12 LLMs Flashcards
What are the three matrices produced from the input in self‑attention?
Query (Q), Key (K), and Value (V) matrices.
Write the scaled dot‑product attention formula.
softmax(Q Kᵀ / √d_k)
What problem does positional encoding solve in Transformers?
It injects word‑order information that would otherwise be lost when processing all tokens in parallel.
Why do Transformers use multi‑head attention instead of a single head?
Multiple heads learn different relational patterns and increase representation capacity by operating in parallel sub‑spaces.
True/False: Each attention head chooses one ‘root’ word and attends only to it.

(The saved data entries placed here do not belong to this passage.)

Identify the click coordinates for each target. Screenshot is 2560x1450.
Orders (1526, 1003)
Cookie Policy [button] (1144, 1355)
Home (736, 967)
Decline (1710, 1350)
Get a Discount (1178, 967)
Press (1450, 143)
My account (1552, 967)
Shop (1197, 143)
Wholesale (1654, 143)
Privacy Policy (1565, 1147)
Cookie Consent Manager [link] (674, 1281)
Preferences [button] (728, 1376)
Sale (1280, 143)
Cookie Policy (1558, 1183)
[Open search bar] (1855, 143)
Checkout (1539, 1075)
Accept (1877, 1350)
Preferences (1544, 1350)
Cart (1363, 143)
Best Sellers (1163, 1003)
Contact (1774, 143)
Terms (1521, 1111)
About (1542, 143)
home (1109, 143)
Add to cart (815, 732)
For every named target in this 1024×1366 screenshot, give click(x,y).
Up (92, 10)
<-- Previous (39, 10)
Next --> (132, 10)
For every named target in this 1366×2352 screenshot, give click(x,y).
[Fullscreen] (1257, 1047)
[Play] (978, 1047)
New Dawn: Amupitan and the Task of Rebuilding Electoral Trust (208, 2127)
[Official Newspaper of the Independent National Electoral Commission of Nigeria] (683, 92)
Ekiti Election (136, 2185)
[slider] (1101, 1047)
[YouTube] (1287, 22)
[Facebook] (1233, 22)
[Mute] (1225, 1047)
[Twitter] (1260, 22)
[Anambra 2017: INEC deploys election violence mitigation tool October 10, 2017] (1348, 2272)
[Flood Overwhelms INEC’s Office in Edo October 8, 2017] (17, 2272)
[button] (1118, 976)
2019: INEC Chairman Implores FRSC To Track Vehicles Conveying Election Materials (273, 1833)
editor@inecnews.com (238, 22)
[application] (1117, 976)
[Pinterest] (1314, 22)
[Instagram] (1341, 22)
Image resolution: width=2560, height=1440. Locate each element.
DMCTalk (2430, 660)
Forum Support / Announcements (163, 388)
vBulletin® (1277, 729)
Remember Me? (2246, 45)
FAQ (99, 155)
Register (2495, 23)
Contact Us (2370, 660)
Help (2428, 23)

False — every head allows every token to attend to every other token with its own learned weights.
List the main components inside one encoder block.
(1) Positional+token embedding, (2) multi‑head self‑attention, (3) add & layer‑norm, (4) position‑wise feed‑forward, (5) add & layer‑norm.
What two extra elements appear in a decoder block that are not in the encoder?
(1) Masked self‑attention (causal mask) and (2) cross‑attention that attends to encoder outputs.
When does the decoder’s masked self‑attention mask a position?
When the position is to the right (i.e., a future token) of the current token being generated.
Define auto‑regressive language modelling in one sentence.
Training a decoder‑only Transformer to predict the next token given all previous tokens in the sequence.
State one key limitation of relying only on auto‑regressive pre‑training.
It optimizes fluency, not alignment — the model may produce unsafe or unhelpful text despite grammatical correctness.
What is the goal of RLHF fine‑tuning?
To align an LLM with human preferences by using human‑rated outputs as a reward signal in reinforcement learning.
Name the two stages in RLHF.
(1) Train a reward model on ranked human preferences; (2) optimize the LLM with policy‑gradient (e.g., PPO) to maximize that reward.
LoRA fine‑tuning freezes the base weights; what does it train instead?
Small low‑rank adapter matrices inserted into each weight matrix.
What two tricks does QLoRA combine?
(1) 4‑bit weight quantization of the frozen model, (2) LoRA low‑rank adapters for fine‑tuning.
Which quantization method is CPU‑optimized for storage and loading?
GGUF.
GPTQ’s key idea in one phrase.
Layer‑wise greedy quantization that minimizes error using Hessian information — GPU‑oriented.
What makes AWQ different from GPTQ?
It is activation‑aware: it preserves the most activation‑critical weights, enabling faster inference with slight accuracy trade‑off.
Memory/computation complexity of self‑attention w.r.t. sequence length n.
O(n²) — attention scores form an n × n matrix.
When would you prefer a Transformer over an LSTM?
When parallel training speed and modelling long‑range dependencies outweigh the quadratic memory cost.
Give one disadvantage of Transformers compared with CNNs for long sequences.
Self‑attention cost scales quadratically with sequence length, leading to high VRAM use on long inputs.